Pedro se defendió: le hundió los dientes en el hombro de forma voraz. Ella gritó, deshecha de placer...


—Me encanta cómo imploras mis caricias... —le lamió la clavícula—. ¿Te gusta que te toque? Dímelo... Yo me muero cuando te toco...


—Sí... me encanta... Pedro... —articuló, con un esfuerzo sobrehumano, arqueándose. Lo agarró por la nuca y giró la cabeza.


Se observaron, entre resoplidos y con los ojos entrecerrados por el deseo, por el agua que fluía sobre ellos, por el vapor erótico y sensual que los aislaba del mundo terrenal. Su tremendamente apasionado doctor Alfonso tenía
el pelo empapado y alborotado, estaba tan atractivo que Paula a punto estuvo de desmayarse.


—Te necesito...


Él gruñó y se apoderó de su boca con violencia, al mismo tiempo que le daba la vuelta. La levantó por el trasero y la penetró de una sola embestida, profunda y ruda. Ambos gritaron cuando aquello ocurrió, aunque ninguno se
paralizó, retuvieron el aliento, pero se movieron enseguida y a un ritmo... trepidante.


—Yo también... —le dijo Pedro— te... necesito... Me vuelves... loco... Eres... una bruja...


—Mi doctor Alfonso... —se sujetó a su nuca con fuerza, lo apretó con las piernas, le clavó los talones.


—Joder... sí... —la guio, sosteniéndole las caderas, conduciéndola al infierno—. Me encanta... estar... dentro de ti... Así... Así quiero... Así, Paula... Muévete... conmigo... Joder...


—Esa... boca... ¡Oh, Dios! ¡Pedro! —se curvó, anhelante, recibiéndolo con la misma intensidad y urgencia con la que la penetraba, de manera incansable.


Era demasiado... demasiado agudo... demasiado impetuoso... Ella no se reconocía, pero tampoco quería, jamás lo había deseado tanto.


Paula no pudo continuar hablando. Su respiración se había apagado. Su corazón se había parado. Acogía a su doctor Alfonso en lo más profundo de su ser, sin pudor y con angustia por consumirlo y por consumirse. Los movimientos eran salvajes, rápidos, frenéticos. La posesión fue en cuerpo y alma. De los dos.


—Paula... Joder... No puedo... más...


—Yo...


Y perecieron.


Se abrazaron con fuerza, jadeando, desbocados.


—No quiero que te vayas mañana... —le susurró él, sin separarse ni un milímetro.


Pau ahogó un sollozo, no solo por las palabras, sino por el tono quebrado que utilizó.

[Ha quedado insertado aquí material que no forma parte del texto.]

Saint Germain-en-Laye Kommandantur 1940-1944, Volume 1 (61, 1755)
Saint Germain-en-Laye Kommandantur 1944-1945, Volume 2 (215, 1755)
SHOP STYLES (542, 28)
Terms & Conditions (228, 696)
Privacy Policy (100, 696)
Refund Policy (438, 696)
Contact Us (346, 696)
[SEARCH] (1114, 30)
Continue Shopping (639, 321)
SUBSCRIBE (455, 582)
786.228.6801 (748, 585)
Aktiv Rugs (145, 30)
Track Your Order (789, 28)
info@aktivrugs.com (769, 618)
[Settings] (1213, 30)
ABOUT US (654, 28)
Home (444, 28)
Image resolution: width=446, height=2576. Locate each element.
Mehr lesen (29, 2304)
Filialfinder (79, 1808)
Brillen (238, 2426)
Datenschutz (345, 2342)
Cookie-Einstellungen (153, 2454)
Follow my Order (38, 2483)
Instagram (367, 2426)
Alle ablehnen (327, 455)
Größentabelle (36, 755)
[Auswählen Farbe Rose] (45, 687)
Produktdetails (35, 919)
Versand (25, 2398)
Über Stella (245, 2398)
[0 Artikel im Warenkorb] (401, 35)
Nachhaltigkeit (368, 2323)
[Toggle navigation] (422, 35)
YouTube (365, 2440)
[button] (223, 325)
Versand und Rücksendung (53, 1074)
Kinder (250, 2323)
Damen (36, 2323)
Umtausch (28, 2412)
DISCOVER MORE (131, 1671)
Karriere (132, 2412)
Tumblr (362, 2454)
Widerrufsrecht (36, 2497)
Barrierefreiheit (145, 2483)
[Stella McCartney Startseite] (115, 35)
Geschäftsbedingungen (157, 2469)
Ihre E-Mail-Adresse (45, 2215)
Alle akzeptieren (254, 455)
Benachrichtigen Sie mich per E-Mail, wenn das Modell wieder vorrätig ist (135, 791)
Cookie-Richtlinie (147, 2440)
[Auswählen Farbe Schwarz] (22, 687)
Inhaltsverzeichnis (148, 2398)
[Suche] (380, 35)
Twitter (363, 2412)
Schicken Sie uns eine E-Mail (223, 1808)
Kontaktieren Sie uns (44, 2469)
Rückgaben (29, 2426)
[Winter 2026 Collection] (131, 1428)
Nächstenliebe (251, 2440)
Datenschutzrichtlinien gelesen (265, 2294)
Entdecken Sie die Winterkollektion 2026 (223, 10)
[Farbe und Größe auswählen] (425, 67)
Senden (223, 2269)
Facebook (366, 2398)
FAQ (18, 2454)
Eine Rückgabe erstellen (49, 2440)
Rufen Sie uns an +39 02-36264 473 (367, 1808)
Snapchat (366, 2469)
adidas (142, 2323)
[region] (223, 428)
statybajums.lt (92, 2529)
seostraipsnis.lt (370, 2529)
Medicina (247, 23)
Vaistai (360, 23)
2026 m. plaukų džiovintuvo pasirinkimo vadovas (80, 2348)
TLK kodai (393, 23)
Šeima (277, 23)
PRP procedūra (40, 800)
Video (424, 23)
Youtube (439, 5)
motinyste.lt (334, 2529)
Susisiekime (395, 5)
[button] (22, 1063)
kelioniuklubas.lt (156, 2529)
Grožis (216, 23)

Un rayo de esperanza la ilusionó. Lo apretó contra su cuerpo. Ella tampoco quería irse. Habían sido solo dos días, pero los mejores de su vida...


Lo amaba tanto que ya le dolía alejarse, pero aún quedaban unas horas.


Salieron de la ducha. Se secaron y se pusieron el pijama, en silencio.


Después, Pedro preparó la cena mientras Paula veía la televisión sentada en el sofá, aunque su mente divagaba sin prestar atención.


Ojalá esto signifique para ti una pequeña parte de lo que significa para mí... Solo con eso, me conformo.